Computer Science Hacking

It’s hard not to think of hacking computer science classes while essentially taking the courses as a matter of hackademic hacking an computer science education. Having written cryptograms for Kevin Mitnick to use for the paperback version of his Ghost in the Wires, his story that I followed since I was a teenager, all I can think to do is hack my way to accomplish higher goals.

The trouble is, compiled source code is something I only dabbled in before making too much money to care in SEO. I don’t regret a thing but the SEO career made me lazy about sharpening up my code skills. It’s time I changed all that. Even with Sidecar 1.0, the approach uses Javascript in a near pure form and I want to take Sidecar 2.0 much further. The basic hack is in.

To build the full-blown application around Sidecar 2.0, I’m going to need mad skills and polish my rusty old tools. I recall writing Java applets in my twenties starting around 1995. For about two years I worked for a firm that produced multimedia for the Web. In those days, compared to today, I was rolling stones around like they were wheels living in the stone age.
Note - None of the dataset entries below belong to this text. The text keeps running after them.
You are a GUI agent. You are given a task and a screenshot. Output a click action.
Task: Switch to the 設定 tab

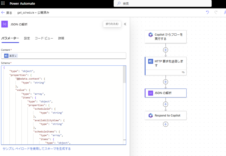[27, 38]
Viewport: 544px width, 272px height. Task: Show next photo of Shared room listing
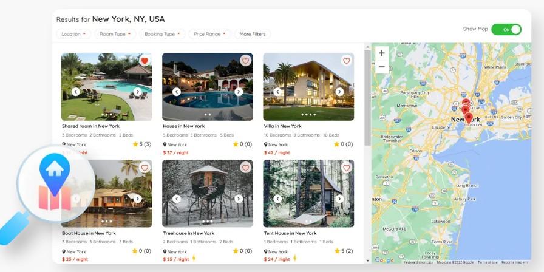(x=138, y=92)
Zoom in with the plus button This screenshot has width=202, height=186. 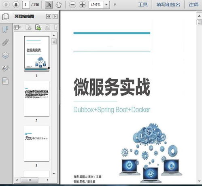tap(82, 5)
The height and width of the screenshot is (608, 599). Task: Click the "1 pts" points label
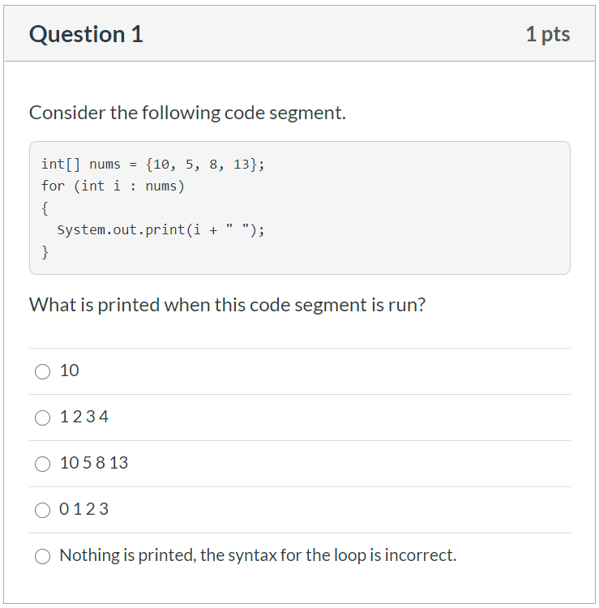click(x=548, y=34)
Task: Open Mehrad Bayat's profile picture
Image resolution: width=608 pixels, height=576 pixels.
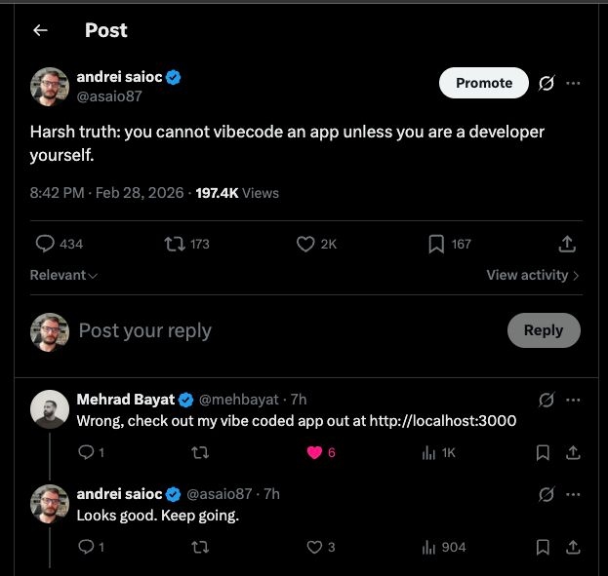Action: tap(50, 409)
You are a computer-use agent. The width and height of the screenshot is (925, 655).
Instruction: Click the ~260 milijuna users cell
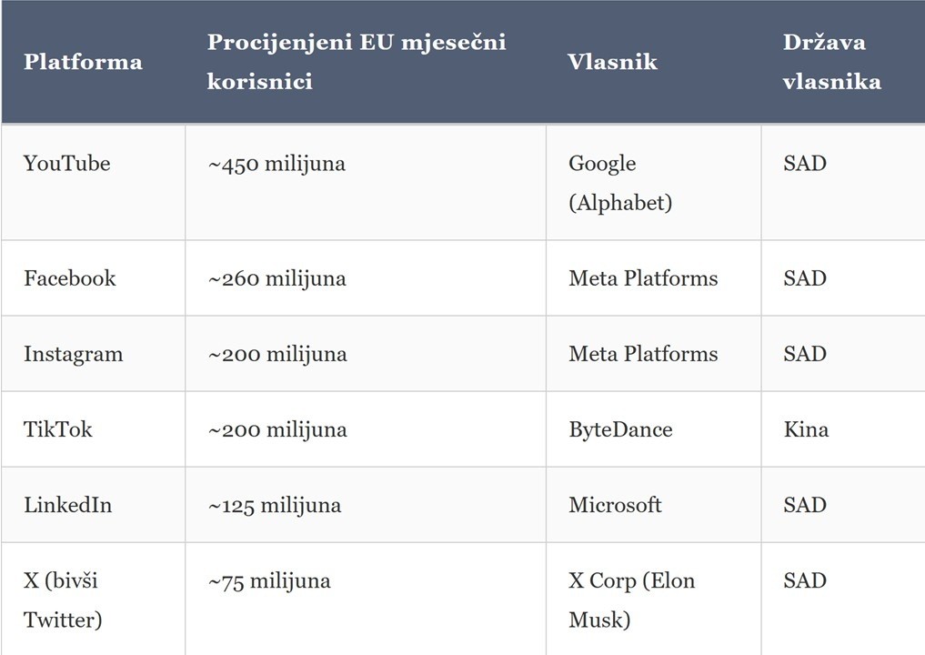click(276, 278)
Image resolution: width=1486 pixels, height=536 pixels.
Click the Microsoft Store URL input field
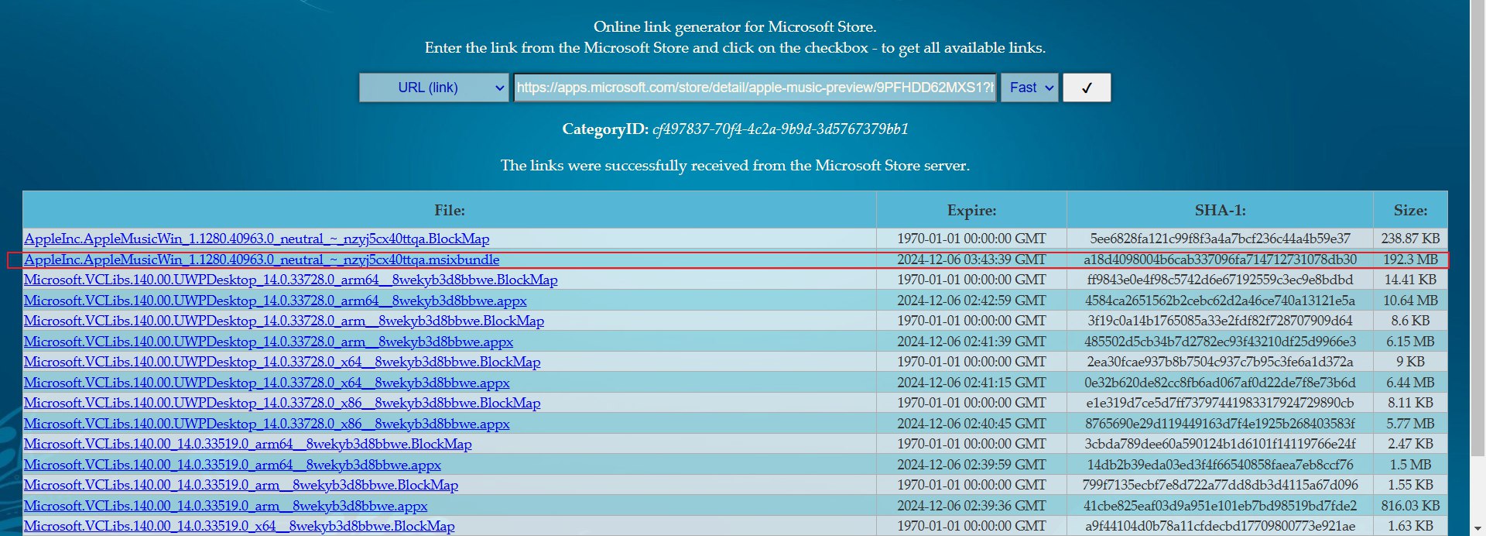pyautogui.click(x=755, y=88)
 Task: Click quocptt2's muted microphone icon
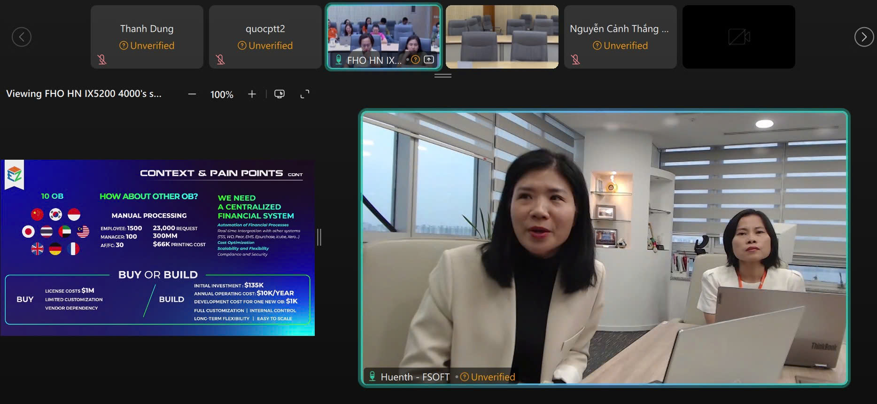click(220, 60)
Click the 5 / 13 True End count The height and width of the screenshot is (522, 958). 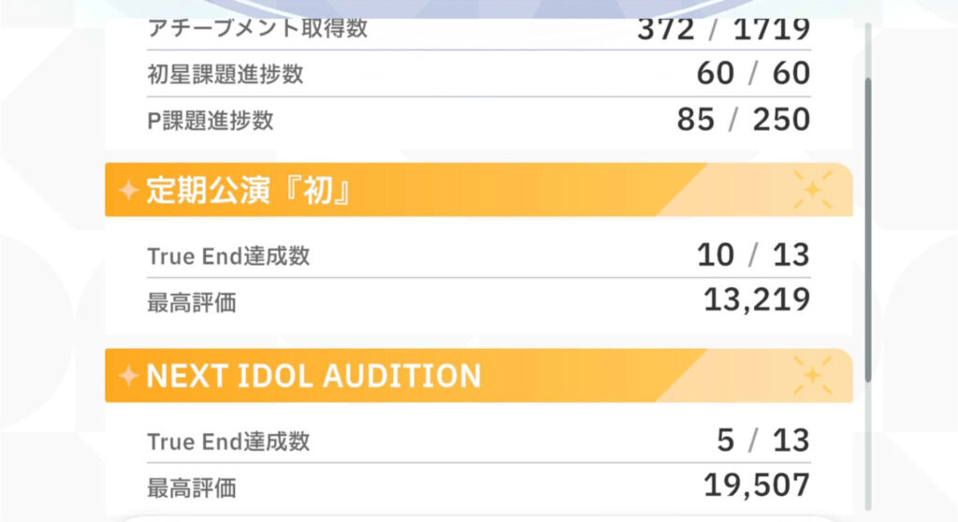click(x=762, y=441)
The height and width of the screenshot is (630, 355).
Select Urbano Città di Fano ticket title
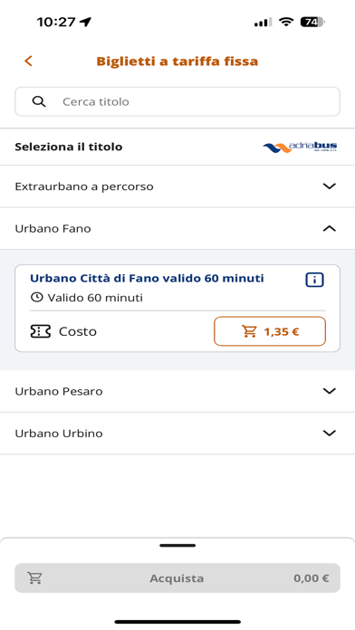147,278
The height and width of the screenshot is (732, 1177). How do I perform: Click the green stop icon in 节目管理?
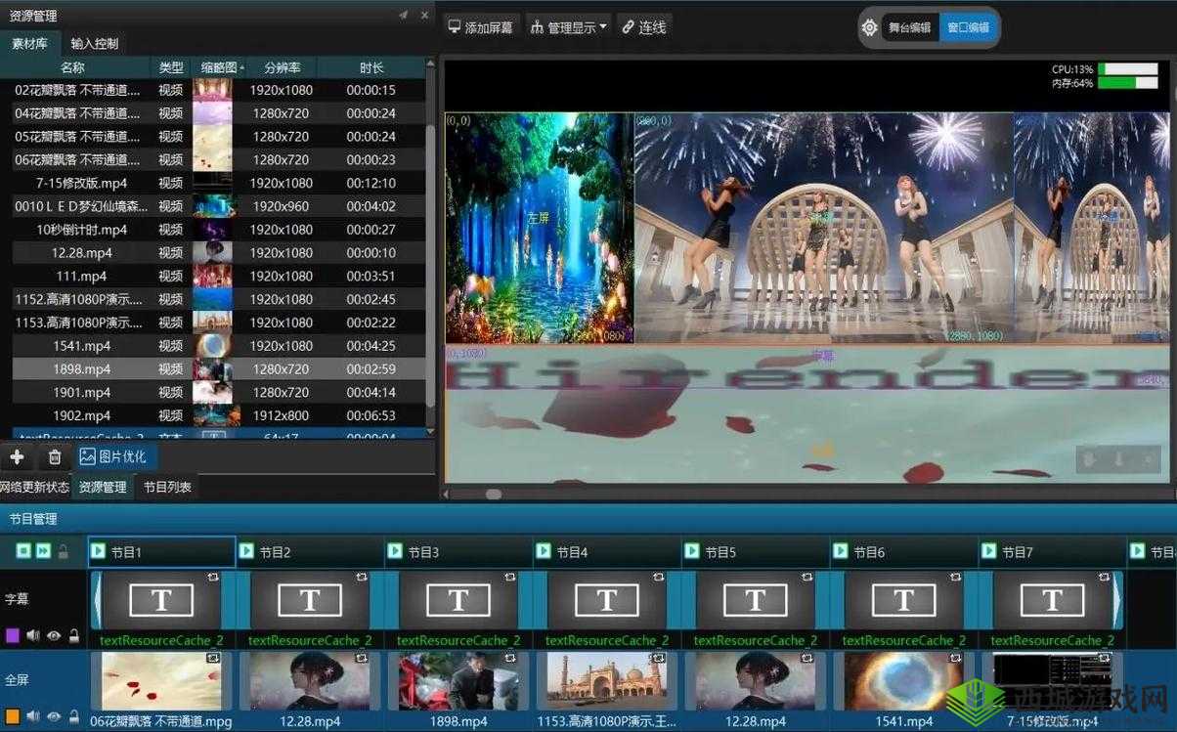pos(24,550)
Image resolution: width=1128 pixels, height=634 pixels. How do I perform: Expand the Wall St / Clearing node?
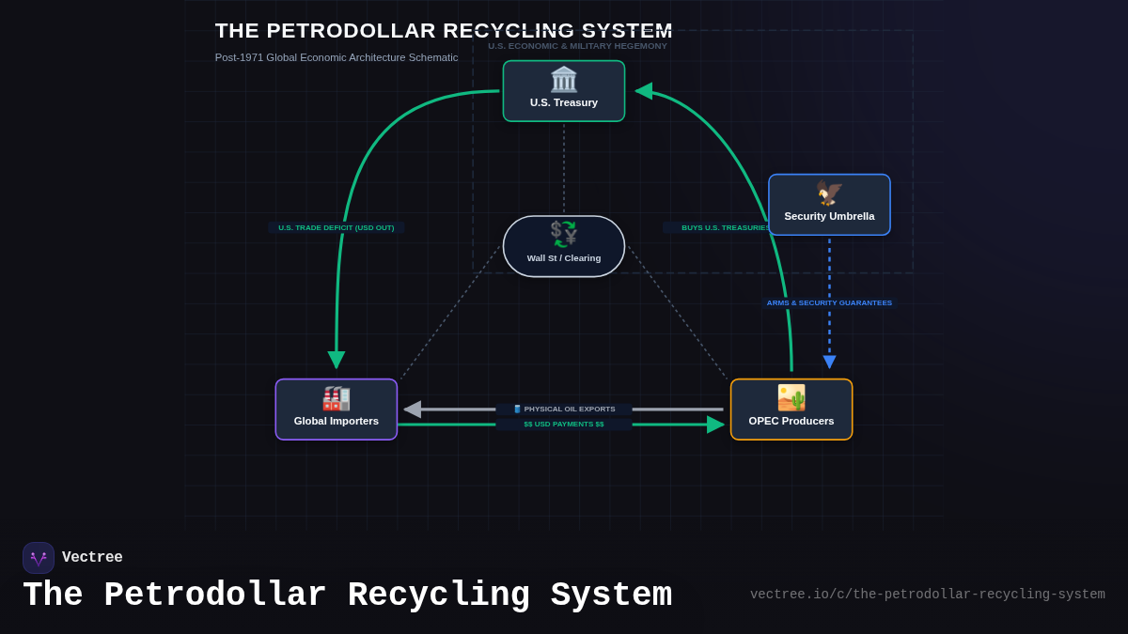click(x=563, y=246)
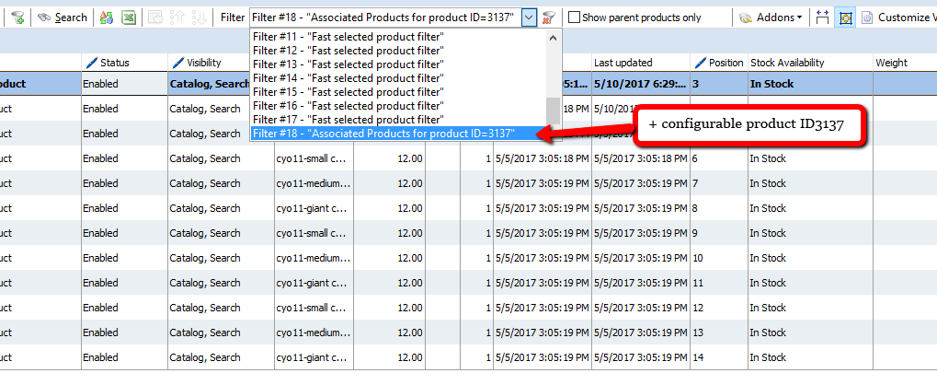
Task: Click the Last updated column header
Action: pos(623,63)
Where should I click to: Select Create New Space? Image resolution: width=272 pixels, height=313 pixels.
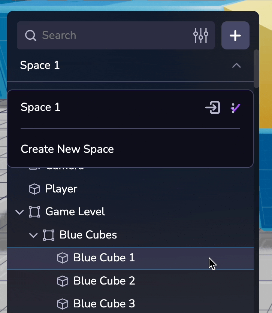click(67, 149)
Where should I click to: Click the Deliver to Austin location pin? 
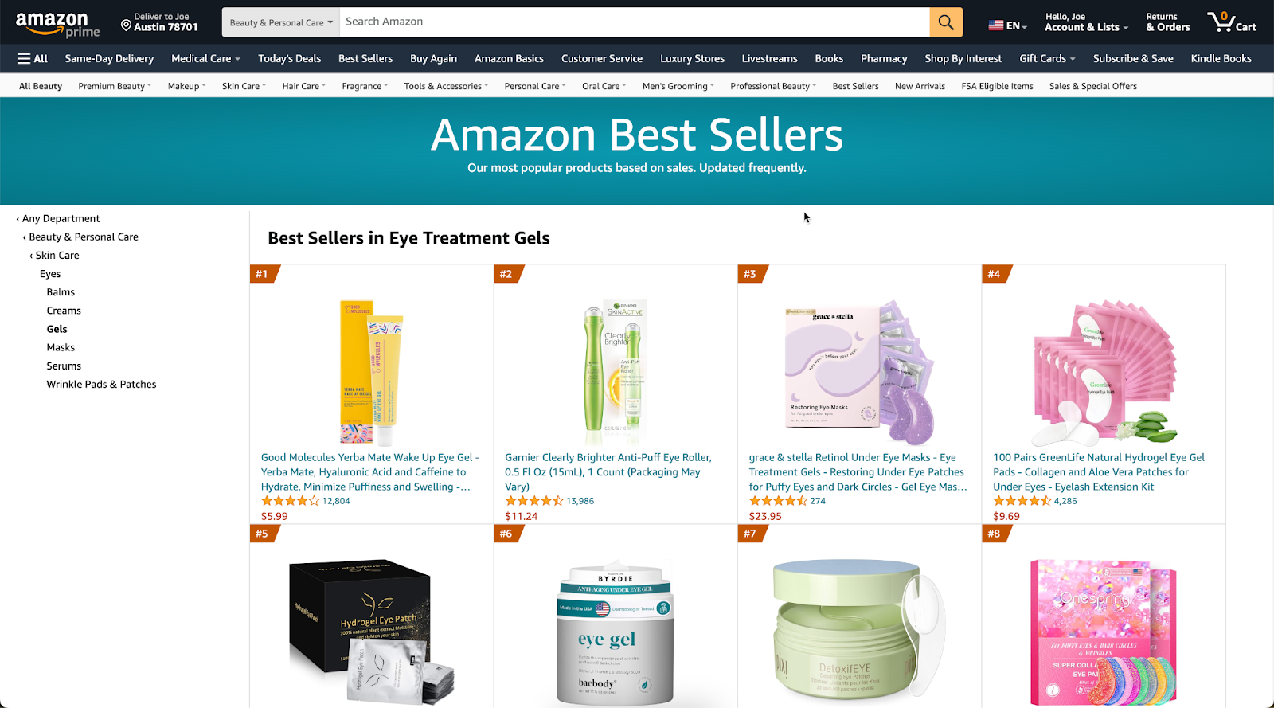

Sometime around when I was scoring top positions for frames-based sites for terms like “disney Collectibles” and “rare coins” I was hired by Multimedia Marketing Group that launched my SEO career. There is no real Java in SEO. Multimedia itself was a bit wrong-headed at the time too. Of course taking a pile of money and looking the other way while you craft SEO for big brands was a great consolation.

Nows the time. SEO is changing so fast it’s actually important that I revisit my old skills and get back in practice. One of the outcomes will be a better backend for Sidecar 2.0 for powering Search Return as a platform concept versus a simpleton robot. I can only really make that clear by demonstration. Still, if you happen upon this post looking for SEO, you’re in the wrong place.

Over the last few years, hacking computer science by way of auditing classes online has dramatically improved. It’s to the point where the venerable Standford University has published CS106A in full form. You can watch the lectures on YouTube, and follow along with all the class material in hand. It’s all completely free. The way to hack is to take these courses as California ramps up.

The governor in the state of California is pushing its universities, offering financial resources for them to more aggressively move towards more online education. The Stanford CS106A cite above is completely free.

There are a number of fast-paced private programs that can cost much less than a University which can leave you in debt. San Francisco’s Dev Bootcamp recently opened in Chicago too. A certificate of completion in one of the better known organizations can be worth a good fraction of a complete degree from University by way of specialization. It is a true foothold in the market if you want to be a developer.